Records excerpted from a collection
____

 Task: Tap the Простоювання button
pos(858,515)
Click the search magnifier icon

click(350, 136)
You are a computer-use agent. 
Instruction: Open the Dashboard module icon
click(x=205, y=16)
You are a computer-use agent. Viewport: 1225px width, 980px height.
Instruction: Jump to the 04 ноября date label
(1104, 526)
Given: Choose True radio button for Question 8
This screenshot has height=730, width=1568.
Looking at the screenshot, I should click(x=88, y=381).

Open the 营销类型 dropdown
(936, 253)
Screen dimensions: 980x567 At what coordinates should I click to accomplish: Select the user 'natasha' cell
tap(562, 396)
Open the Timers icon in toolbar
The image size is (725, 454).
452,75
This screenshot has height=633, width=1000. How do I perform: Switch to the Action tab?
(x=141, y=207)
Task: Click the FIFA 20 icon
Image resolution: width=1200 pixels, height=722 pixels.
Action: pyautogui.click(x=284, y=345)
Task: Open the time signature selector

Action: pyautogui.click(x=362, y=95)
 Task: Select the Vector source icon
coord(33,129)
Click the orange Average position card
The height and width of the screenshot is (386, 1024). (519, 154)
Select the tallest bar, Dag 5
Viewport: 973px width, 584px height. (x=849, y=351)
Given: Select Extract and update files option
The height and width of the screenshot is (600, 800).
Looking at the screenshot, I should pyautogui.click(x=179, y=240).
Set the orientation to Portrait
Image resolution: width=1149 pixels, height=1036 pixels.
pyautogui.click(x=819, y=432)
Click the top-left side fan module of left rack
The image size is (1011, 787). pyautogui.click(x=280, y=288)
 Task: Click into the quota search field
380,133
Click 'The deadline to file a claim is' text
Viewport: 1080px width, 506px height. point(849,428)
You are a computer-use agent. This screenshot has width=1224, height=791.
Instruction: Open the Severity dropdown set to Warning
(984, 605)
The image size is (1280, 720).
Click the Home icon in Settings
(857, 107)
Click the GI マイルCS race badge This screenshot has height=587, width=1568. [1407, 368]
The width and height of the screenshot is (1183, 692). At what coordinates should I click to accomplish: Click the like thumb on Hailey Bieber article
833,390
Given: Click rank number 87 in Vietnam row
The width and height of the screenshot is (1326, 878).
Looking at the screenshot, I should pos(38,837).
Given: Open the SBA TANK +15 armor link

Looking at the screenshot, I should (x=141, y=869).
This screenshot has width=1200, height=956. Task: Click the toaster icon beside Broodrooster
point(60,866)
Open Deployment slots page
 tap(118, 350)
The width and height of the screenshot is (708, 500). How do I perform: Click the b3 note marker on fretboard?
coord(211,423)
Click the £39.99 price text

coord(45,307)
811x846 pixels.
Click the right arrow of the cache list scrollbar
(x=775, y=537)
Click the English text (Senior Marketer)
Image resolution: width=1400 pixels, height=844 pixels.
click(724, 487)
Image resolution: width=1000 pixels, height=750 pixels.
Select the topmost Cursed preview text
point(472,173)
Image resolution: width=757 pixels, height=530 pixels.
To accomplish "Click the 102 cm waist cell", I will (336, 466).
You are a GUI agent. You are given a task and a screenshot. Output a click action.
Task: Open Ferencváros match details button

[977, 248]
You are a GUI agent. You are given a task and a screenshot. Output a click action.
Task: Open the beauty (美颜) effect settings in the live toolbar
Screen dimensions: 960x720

____

> _Exercise requirements_
Copy every line of the data that holds the string "computer".

> _Completed task_
You are a computer-use agent. 
You are a computer-use agent. Viewport: 1225px width, 980px height.
You are a computer-use agent. This screenshot has width=1224, height=791.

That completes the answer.